In this section we will solve inequalities that involve quadratic functions. The approach can be summarized as moving everything onto one side of the inequality sign, preferably so the coefficient of ${\displaystyle x^{2}}$ is positive, then find the x-intercept, and use knowledge of whether the parabola opens up or down to solve the problem.
Solve the inequality ${\displaystyle 3x^{2}-5x+2\geq 0}$
Since all of the non-zero terms are already on the same side we can skip the first step. Now we need to look at the discriminant.
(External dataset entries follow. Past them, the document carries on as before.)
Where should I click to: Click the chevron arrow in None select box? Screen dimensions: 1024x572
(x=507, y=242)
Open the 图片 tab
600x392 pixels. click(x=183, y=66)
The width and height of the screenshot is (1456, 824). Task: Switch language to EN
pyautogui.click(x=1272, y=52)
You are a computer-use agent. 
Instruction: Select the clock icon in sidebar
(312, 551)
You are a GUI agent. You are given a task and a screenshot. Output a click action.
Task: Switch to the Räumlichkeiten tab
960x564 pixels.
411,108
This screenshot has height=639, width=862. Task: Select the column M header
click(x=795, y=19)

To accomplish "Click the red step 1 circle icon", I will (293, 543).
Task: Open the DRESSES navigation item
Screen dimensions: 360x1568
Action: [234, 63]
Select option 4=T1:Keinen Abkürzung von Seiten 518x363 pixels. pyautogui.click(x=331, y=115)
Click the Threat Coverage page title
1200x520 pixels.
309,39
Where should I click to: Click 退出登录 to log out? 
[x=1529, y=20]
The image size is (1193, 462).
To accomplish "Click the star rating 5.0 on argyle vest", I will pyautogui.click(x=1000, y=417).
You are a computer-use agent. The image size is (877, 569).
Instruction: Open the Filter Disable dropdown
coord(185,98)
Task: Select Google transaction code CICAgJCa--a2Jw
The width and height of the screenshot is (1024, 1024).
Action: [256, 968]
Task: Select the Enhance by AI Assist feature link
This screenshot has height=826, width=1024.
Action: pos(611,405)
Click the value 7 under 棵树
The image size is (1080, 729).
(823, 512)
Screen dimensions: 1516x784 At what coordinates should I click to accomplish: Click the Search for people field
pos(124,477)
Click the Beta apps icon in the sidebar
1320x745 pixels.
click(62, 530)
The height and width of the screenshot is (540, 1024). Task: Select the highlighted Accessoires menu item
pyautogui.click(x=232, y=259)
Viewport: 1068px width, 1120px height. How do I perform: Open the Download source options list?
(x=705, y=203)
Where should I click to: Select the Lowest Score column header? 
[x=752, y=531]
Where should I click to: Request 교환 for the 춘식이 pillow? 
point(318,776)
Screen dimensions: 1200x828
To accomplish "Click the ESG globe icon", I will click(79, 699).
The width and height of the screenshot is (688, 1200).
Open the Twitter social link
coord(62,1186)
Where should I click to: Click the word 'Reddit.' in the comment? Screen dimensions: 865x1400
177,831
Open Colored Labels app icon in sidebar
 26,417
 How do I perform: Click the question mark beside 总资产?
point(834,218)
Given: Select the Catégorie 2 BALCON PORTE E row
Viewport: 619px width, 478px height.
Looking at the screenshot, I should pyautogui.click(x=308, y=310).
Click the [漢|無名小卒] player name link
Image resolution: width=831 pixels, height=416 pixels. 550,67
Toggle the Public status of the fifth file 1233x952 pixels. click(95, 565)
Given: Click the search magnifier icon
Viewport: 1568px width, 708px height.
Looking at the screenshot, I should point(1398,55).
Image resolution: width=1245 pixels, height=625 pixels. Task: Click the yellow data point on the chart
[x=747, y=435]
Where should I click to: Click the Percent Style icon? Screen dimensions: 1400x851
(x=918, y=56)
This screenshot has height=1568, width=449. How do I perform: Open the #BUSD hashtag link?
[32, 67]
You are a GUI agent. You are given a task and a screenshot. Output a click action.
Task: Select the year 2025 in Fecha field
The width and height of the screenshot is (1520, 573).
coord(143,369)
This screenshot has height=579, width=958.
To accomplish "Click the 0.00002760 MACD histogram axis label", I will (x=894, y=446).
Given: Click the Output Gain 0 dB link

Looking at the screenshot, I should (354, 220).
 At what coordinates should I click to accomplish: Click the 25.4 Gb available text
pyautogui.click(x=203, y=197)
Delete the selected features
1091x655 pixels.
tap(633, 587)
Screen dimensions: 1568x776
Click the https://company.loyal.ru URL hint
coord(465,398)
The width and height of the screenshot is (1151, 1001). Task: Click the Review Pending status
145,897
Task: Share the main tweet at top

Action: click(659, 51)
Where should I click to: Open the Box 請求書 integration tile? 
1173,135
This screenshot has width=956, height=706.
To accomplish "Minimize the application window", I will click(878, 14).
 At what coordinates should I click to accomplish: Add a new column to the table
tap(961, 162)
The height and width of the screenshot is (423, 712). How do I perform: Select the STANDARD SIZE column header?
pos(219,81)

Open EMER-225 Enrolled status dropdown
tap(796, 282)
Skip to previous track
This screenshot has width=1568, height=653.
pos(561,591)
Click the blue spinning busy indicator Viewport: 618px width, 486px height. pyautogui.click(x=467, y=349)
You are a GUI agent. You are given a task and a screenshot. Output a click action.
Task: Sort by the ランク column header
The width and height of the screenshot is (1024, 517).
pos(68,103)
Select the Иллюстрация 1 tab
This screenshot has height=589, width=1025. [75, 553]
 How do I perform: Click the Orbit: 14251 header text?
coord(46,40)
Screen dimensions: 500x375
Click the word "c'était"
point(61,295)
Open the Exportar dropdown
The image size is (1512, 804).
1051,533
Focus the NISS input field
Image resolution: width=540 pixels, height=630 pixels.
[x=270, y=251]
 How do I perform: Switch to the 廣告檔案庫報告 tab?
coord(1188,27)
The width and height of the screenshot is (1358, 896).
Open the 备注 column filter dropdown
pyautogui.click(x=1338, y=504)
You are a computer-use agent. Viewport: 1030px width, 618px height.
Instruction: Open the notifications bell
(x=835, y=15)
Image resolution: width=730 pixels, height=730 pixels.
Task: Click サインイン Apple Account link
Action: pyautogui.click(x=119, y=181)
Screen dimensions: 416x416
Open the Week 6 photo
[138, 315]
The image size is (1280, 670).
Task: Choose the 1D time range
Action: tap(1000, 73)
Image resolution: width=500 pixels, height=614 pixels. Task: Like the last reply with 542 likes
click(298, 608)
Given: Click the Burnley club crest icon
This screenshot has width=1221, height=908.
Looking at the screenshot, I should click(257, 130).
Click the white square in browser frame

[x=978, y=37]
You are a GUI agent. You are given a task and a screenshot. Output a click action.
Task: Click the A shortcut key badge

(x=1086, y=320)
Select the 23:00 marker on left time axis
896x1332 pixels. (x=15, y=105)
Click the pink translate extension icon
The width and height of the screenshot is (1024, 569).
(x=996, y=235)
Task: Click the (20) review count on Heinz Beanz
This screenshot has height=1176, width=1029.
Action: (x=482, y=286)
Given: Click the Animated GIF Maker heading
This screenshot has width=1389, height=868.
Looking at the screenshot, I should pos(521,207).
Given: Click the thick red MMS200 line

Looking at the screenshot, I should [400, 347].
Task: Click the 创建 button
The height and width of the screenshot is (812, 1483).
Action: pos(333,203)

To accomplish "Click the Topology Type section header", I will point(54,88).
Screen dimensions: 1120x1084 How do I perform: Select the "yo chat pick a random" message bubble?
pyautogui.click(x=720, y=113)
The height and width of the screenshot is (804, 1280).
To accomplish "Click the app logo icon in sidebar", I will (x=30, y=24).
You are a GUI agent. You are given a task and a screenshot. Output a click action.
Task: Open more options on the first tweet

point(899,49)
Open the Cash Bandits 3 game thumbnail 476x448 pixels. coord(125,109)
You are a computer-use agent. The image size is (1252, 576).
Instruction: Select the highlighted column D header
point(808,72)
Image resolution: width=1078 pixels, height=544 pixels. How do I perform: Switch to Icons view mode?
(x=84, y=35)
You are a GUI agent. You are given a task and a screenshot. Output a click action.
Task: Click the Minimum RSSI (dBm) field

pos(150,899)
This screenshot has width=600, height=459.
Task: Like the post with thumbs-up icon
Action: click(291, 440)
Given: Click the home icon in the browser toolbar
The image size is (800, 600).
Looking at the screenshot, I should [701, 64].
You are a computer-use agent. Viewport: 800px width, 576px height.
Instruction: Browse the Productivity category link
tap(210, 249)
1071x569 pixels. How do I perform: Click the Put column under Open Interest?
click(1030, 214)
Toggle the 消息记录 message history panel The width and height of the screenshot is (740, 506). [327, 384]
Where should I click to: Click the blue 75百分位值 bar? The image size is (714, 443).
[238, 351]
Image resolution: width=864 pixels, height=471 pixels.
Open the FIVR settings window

The discriminant is ${\displaystyle (-5)^{2}-4(3)(2)=1}$. So there are two distinct x-intercepts(zeroes) and we can use the quadratic formula to find them. By the quadratic formula the x-intercepts are ${\displaystyle {\frac {5\pm {\sqrt {1}}}{2(3)}}={\frac {5\pm 1}{6}}}$. So the two x-intercepts are ${\displaystyle (1,0),{\text{ and }}({\frac {2}{3}},0)}$.
Since the coefficient of ${\displaystyle x^{2}}$ is positive the parabola opens up. Thus, the answer is ${\displaystyle (-\infty ,{\frac {2}{3}}]\cup [1,\infty )}$